Top of Supplied information

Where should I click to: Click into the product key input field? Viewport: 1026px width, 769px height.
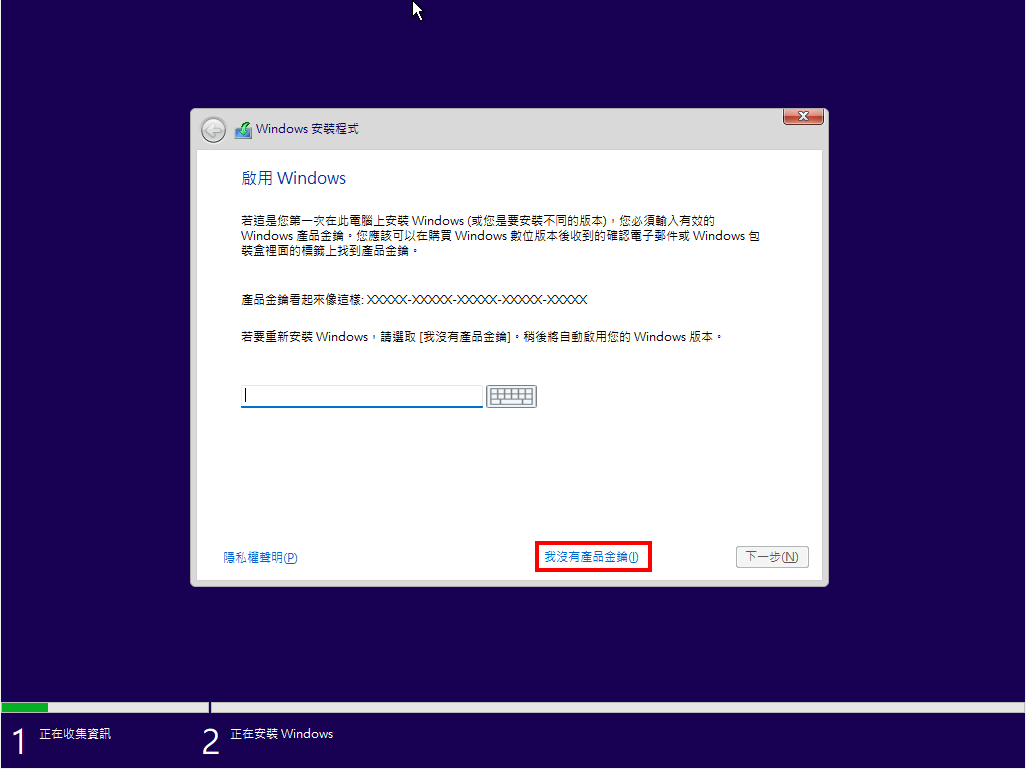pos(361,397)
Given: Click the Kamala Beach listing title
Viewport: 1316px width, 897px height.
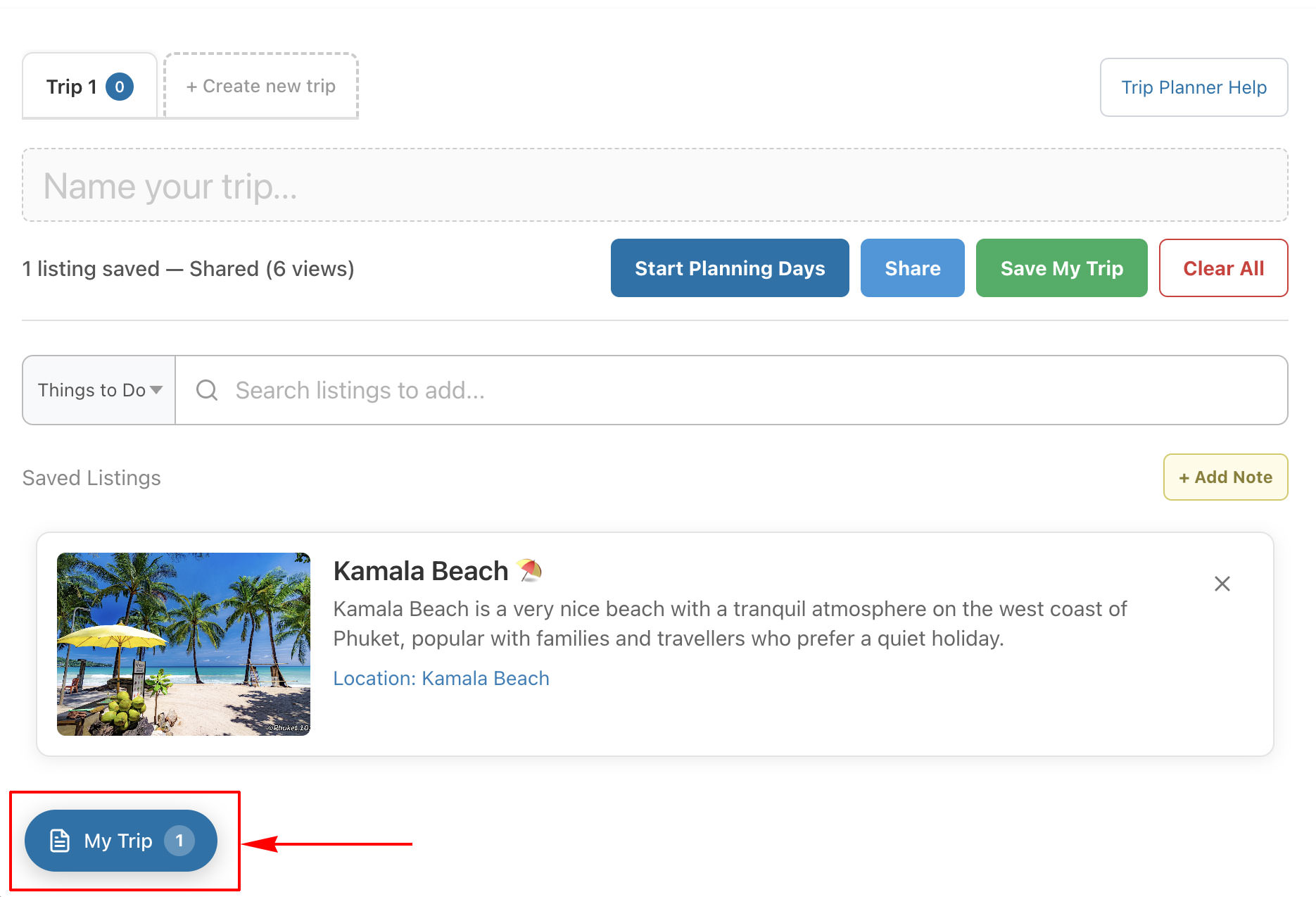Looking at the screenshot, I should [x=421, y=571].
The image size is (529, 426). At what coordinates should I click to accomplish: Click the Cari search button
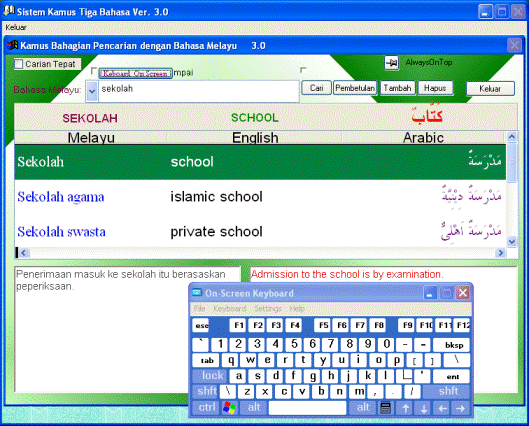316,88
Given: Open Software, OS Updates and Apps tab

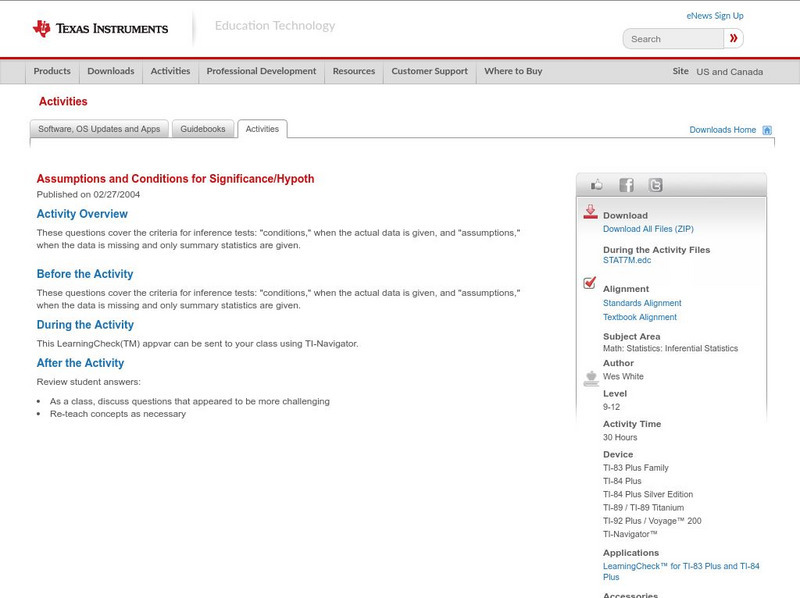Looking at the screenshot, I should (99, 129).
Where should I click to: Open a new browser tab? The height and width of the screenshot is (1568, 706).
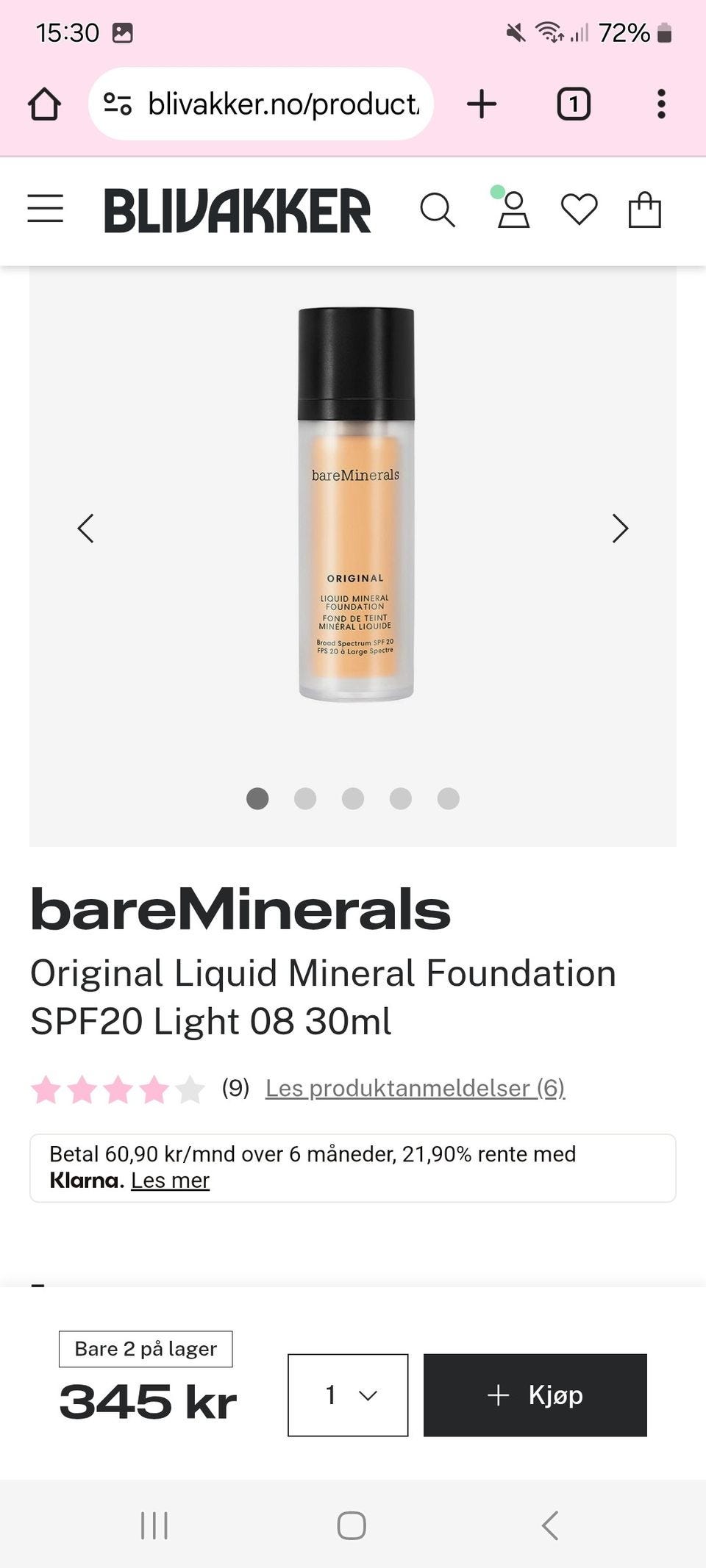click(x=482, y=104)
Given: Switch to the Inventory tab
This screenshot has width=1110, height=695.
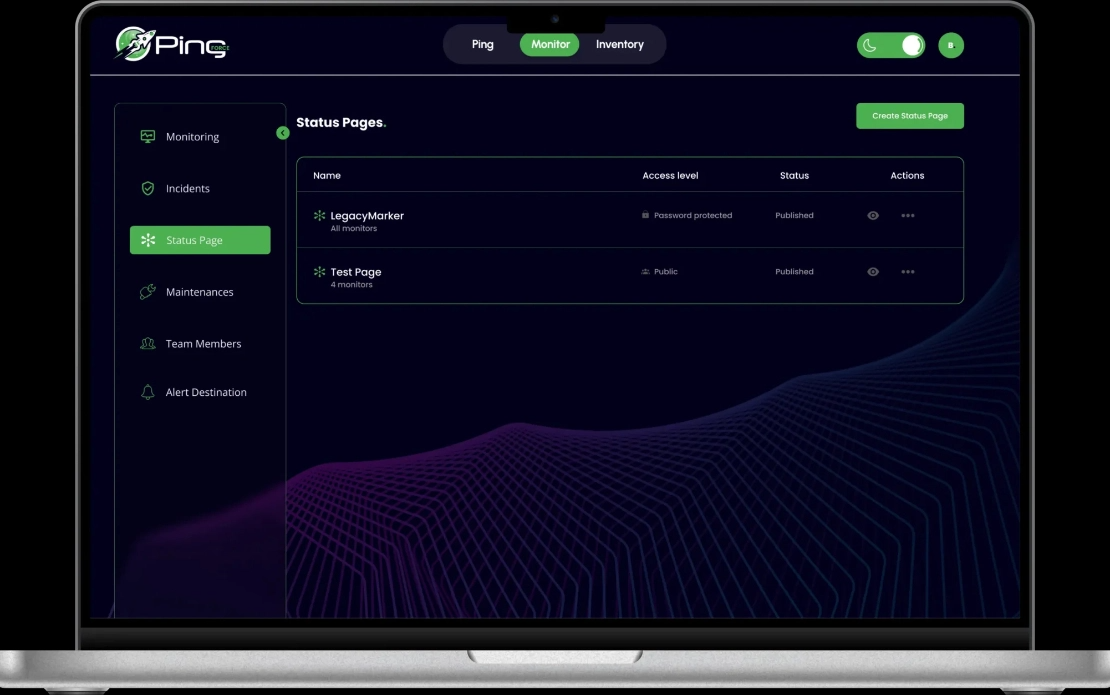Looking at the screenshot, I should [619, 44].
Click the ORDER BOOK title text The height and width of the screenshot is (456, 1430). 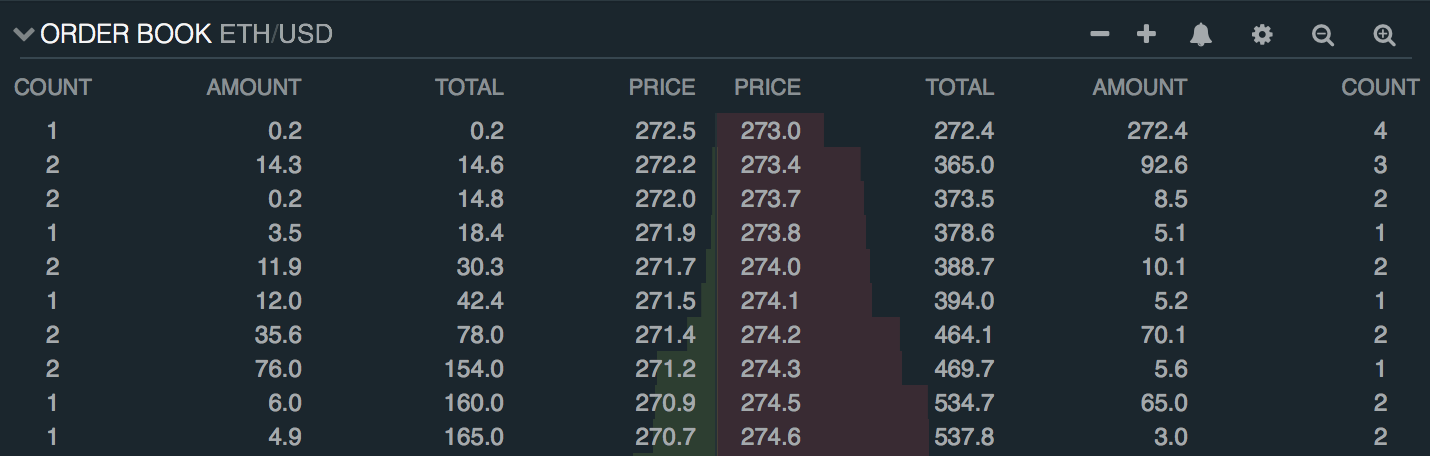coord(126,35)
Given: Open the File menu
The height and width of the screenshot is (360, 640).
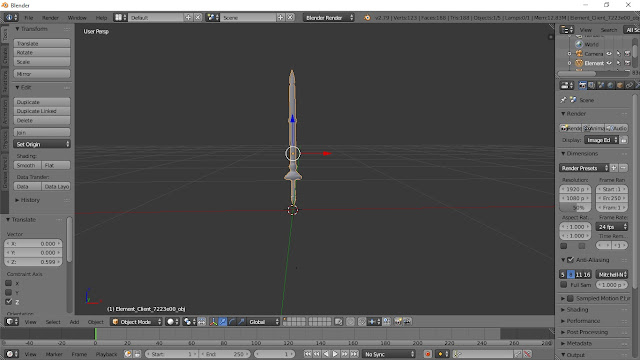Looking at the screenshot, I should tap(29, 18).
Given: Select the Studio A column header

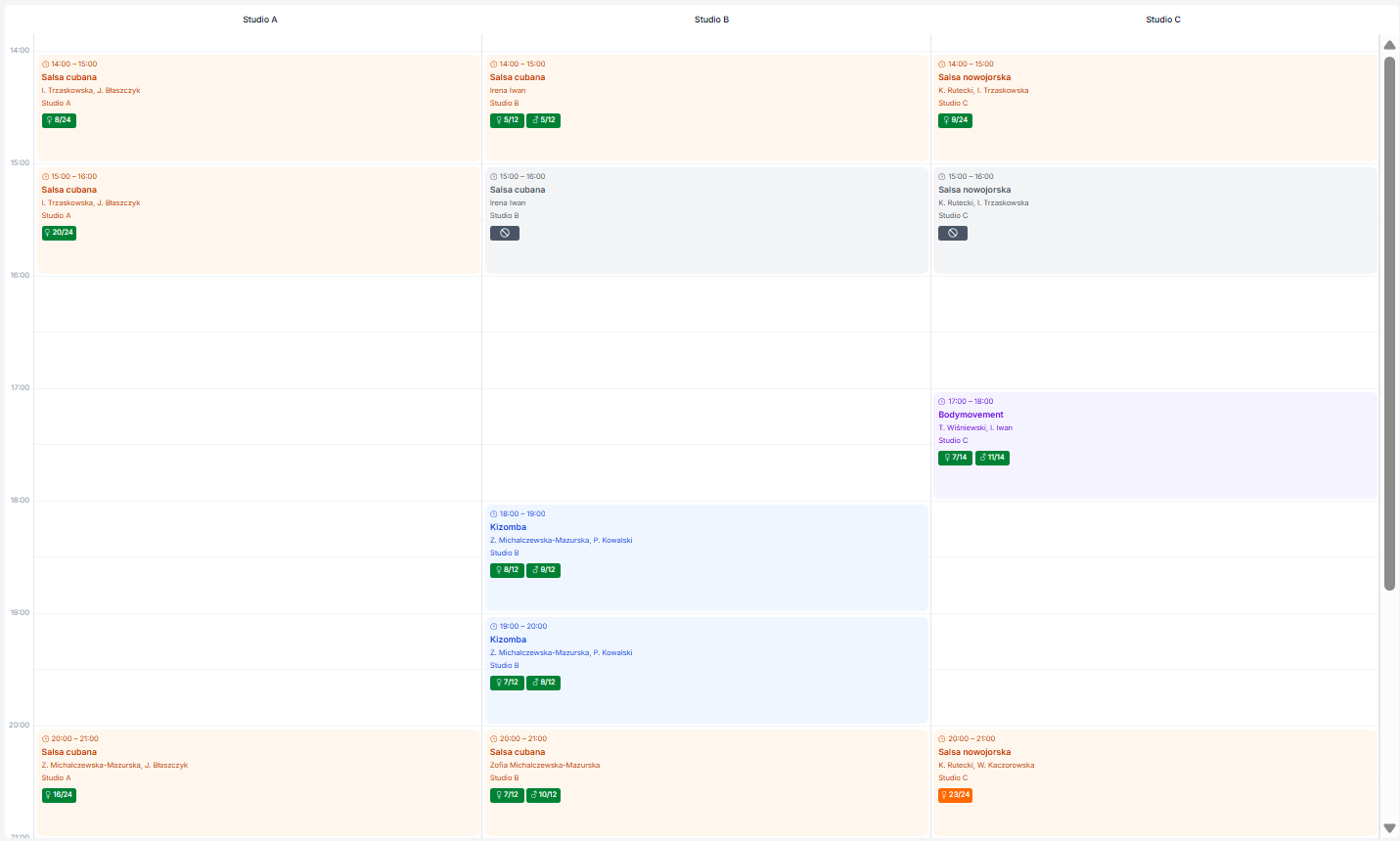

Bottom of Supplied information

= Problem statement =
Reproduce the final stretch of lines exactly: the line containing "Given: Open the File menu" through the last line of the data, both included. Pictures do not belong in the copy.

= Answer section =
Given: Open the File menu
The height and width of the screenshot is (360, 640).
Looking at the screenshot, I should tap(29, 18).
Given: Select the Studio A column header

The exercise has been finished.